DOCUMENT SECTION:
- Directed by: Philippe de Broca
- Screenplay by: Daniel Boulanger Claude Sautet
- Story by: Daniel Boulanger Philippe de Brocca (uncredited)
- Produced by: Philippe de Broca Alberto Grimaldi
- Starring: Yves Montand Madeleine Renaud Maria Schell Jean Rochefort Jean-Pierre Marielle Marthe Keller
- Cinematography: Jean Penzer
- Edited by: Françoise Javet
- Music by: Georges Delerue
- Production companies: Fildebroc Les Productions Artistes Associés Produzioni Associate Delphos Produzioni Europee Associate
- Distributed by: Les Artistes Associés
- Release date: 7 February 1969;
- Running time: 90 minutes
- Countries: France Italy
- Language: French

= The Devil by the Tail =

The Devil by the Tail (French: Le diable par la queue) is a 1969 French-Italian comedy film directed by Philippe de Broca and starring Yves Montand, Madeleine Renaud and Maria Schell. The French title refers to the idiom "Tirer le diable par la queue", meaning struggling to make ends meet.

TASK BRIEF: Supply the next part of the article on the film The Devil by the Tail, starting right after its sentence about the French idiom. You won't need the records.

DATA SECTION:

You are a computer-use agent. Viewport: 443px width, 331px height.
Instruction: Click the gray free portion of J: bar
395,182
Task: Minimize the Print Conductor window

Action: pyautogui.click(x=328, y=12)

--

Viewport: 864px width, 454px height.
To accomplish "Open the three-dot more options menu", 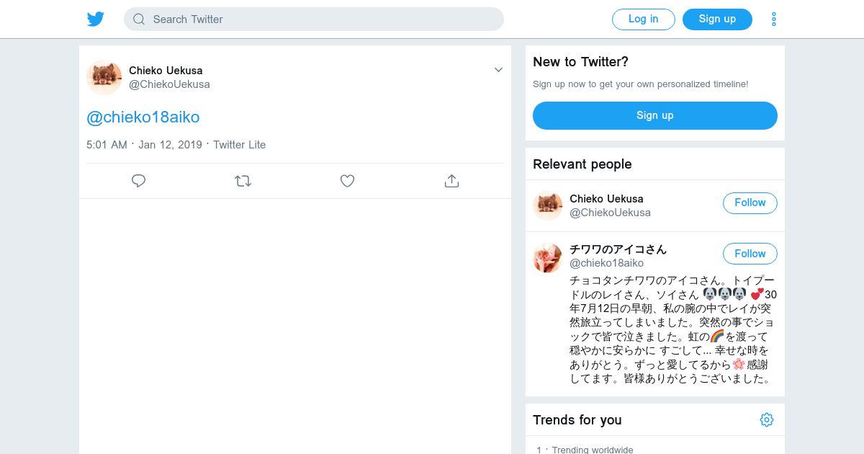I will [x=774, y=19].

ANSWER TO THE PROBLEM:
== Synopsis ==
An impoverished aristocratic family living in a crumbling old 17th-century château decide to draw in unsuspecting travellers as paying guests, in collusion with Charlie, the village garage man, who is in love with Amélie, the granddaughter of the châtelaine. The man of the house is exhausted by everything, but the four women, grandmother, her daughter, granddaughter Amélie and a cousin who plays the piano and dreams of a gossamer romance are ready to save the family mansion.

One night a seductive gangster and his two accomplices arrive, in possession of 100 million francs, the proceeds of a hold-up kept in his suitcase. The noble family intend to ensure that the opportunity to get their hands on this loot should not be missed, while the gangster may not be in such a hurry to be on this way. Although the family fail in their plots, the criminal 'finds' his rustic side, nurtured by the women, and the roof does get repaired, and he rediscovers his skills as master chef ("maître-queux"). The hotel thrives and all are happy.

== Cast ==
- Yves Montand as "baron" César Maricorne
- Madeleine Renaud as La marquise de Coustines
- Maria Schell as La comtesse Diane de Coustines
- Jean Rochefort as Le comte Georges de Coustines
- Clotilde Joano as La comtesse Jeanne
- Claude Piéplu as Monsieur Patin
- Jean-Pierre Marielle as Jean-Jacques Leroy-Martin, le "play-boy"
- Tanya Lopert as Cookie
- Marthe Keller as Amélie
- Xavier Gélin as Charlie
- Jacques Balutin as Max, a gangster
- Pierre Tornade as Schwartz, a gangster
- Jeanne Berdin as Madame Passereau
- Charles Mallet as the police commissaire
- Philippe de Broca as one of the Swedish tourists

== Background ==
Filming took place from 25 June to 13 August 1968, using the Château de Fléchères in Ain, near Villefranche-sur-Saône.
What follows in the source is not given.